_What you need to do_.
A: Translate into Spanish the following sentence from the MC2 device description: "The MC2 emitter and cassette are battery-powered and are charged via a wired charger."
B: Carry on the MC2 device description from its final sentence onward.

_Text segment_.

□ □ □

The device is NOT intended for use during surgery. The device is NOT intended to replace a stationary radiographic or fluoroscopic system, which may be required for optimization of image quality and radiation exposure.

The device is to be used in healthcare facilities where qualified operators are present (e.g., outpatient clinics, urgent cares, imaging centers, sports medicine facilities, occupational medicine clinics).

The device is NOT intended to be used in environments with the following characteristics:

• Aseptic or sterile fields, such as in surgery
• Home or residential settings or other settings where qualified operators are not present
• Vehicular and moving environments
• Environments under direct sunlight
• Oxygen-rich environments, such as near an operating oxygenation concentrator

The MC2 Portable X-ray System ("MC2 System" or "MC2") is a portable and handheld X-ray system designed to aid clinicians with point-of-care visualization through diagnostic X-rays of the shoulders to fingertips and knees to toes. The device allows clinicians to select desired technique factors best suited for their patient's anatomy. The MC2 consists of two major system components: the emitter and the cassette. The MC2 emitter and cassette are battery-powered and are charged via a wired charger. The system is intended to interface wirelessly to an external tablet when used with the OXOS Device App or to a monitor with an off-the-shelf ELO Backpack and the OXOS Device App. The MC2 utilizes an Infrared Tracking System to allow the emitter to be positioned above the patient's anatomy and aligned to the cassette by the operator. The MC2 also utilizes a LIDAR system to ensure patient safety by maintaining a safe source-to-skin distance.

□ □ □

_Saved entries_.
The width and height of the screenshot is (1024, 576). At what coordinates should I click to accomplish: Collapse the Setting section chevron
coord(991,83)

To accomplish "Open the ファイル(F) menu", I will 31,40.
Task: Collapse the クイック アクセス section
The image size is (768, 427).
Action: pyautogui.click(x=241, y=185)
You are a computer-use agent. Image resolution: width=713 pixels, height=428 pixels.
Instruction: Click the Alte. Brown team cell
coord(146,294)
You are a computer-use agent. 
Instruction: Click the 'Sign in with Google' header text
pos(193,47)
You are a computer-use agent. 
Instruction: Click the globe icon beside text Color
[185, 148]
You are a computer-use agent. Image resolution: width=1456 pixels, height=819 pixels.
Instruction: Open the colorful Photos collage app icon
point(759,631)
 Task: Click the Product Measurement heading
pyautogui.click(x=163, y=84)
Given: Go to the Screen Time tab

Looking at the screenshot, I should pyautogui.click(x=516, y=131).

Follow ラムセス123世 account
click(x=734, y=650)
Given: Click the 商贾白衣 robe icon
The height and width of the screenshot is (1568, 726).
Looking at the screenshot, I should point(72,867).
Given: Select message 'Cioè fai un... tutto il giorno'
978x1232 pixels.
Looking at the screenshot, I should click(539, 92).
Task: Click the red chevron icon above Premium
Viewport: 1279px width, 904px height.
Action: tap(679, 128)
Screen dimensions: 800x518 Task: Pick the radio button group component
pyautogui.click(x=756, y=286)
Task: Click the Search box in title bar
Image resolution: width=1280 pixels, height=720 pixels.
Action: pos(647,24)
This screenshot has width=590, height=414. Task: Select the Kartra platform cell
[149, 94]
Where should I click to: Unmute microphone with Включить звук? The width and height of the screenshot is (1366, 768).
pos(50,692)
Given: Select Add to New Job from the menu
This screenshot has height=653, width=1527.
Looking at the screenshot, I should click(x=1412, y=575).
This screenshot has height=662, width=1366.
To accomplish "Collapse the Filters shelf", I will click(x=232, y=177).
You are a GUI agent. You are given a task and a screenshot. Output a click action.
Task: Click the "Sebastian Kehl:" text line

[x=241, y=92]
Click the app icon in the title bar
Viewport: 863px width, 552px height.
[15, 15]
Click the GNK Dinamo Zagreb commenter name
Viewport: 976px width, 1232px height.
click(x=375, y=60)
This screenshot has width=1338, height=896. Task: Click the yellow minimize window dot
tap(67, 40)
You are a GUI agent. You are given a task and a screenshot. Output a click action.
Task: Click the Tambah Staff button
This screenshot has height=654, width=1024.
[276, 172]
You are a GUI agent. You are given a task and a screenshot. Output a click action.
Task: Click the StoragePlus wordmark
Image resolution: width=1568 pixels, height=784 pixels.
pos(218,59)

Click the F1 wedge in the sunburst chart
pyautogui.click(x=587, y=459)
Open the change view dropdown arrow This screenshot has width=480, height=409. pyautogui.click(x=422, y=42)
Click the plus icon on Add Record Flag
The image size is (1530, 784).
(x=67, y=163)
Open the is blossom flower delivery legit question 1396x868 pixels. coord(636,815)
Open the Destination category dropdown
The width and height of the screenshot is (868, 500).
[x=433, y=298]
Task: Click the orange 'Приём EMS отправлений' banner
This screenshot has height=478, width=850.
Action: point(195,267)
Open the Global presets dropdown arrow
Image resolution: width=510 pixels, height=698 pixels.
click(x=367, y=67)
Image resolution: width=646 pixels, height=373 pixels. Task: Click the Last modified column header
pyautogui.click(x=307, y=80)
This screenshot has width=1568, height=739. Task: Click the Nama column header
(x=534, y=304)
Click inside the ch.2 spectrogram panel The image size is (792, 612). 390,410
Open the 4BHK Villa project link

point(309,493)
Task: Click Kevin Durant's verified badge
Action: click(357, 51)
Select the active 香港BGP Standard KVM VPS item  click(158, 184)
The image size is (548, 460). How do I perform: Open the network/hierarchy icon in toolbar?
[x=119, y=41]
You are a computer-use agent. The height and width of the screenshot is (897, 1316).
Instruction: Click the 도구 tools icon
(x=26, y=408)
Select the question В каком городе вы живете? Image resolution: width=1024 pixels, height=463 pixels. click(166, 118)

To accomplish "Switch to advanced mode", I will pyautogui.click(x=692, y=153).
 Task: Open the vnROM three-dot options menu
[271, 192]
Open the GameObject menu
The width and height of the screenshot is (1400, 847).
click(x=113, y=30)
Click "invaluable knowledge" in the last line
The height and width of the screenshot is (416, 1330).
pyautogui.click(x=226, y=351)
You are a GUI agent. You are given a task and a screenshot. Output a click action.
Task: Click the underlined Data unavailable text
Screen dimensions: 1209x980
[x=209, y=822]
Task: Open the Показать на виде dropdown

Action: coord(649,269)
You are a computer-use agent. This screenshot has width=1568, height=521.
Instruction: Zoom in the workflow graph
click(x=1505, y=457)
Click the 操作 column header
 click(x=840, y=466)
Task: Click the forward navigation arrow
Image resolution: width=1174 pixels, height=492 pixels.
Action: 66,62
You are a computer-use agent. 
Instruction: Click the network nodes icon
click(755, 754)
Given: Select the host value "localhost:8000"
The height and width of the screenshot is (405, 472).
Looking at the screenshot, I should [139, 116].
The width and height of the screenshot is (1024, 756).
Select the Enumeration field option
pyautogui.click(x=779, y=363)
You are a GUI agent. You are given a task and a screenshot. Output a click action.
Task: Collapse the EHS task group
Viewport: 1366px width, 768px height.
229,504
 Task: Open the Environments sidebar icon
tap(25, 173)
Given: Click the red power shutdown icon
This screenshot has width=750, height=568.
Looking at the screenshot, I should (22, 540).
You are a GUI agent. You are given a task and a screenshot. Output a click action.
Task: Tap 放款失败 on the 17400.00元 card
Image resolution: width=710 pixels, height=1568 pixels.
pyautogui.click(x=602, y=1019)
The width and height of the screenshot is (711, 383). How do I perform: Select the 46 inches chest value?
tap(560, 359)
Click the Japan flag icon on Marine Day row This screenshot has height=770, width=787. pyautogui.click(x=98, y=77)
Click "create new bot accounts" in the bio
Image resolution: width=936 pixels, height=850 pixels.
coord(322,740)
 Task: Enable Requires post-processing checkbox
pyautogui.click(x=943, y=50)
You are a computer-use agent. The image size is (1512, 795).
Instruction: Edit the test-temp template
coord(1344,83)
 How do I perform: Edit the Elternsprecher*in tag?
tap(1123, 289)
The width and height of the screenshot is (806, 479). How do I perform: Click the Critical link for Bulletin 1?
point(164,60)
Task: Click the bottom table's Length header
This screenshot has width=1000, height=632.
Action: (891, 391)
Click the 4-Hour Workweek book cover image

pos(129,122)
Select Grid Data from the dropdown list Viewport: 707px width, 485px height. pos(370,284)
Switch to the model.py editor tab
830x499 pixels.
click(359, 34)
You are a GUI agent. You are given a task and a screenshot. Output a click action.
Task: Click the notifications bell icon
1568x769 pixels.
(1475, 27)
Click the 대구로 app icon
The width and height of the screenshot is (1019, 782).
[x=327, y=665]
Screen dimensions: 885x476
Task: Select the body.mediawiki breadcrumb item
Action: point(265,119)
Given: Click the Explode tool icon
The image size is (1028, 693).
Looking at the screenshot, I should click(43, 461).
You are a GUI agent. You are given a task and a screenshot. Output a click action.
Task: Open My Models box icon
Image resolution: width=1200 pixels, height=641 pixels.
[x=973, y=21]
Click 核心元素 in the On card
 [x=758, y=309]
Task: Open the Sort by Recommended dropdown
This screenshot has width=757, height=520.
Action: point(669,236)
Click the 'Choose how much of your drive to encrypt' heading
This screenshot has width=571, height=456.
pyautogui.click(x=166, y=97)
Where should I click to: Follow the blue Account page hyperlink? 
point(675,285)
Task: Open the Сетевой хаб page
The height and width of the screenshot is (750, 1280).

□ □ □

_Results for the exercise_.
A: El emisor y el casete del MC2 funcionan con batería y se cargan mediante un cargador con cable.

B:
The MC2 is capable of three X-ray imaging modes: single radiography, serial radiography, and fluoroscopy. In single and serial radiography modes, the user can utilize the entire range of kV values (40-80kV), while fluoroscopy mode is limited to 40-64kV. In single radiography mode, the user can utilize the entire range of mAs values, while serial radiography and fluoroscopy are limited to 0.04-0.08 mAs.

The MC2 contains various safety features to ensure patient and operator safety. The primary interlocks that ensure system geometry is maintained include a source-to-image distance interlock, an active area interlock, a source-to-skin distance interlock, and a stand-mounted interlock.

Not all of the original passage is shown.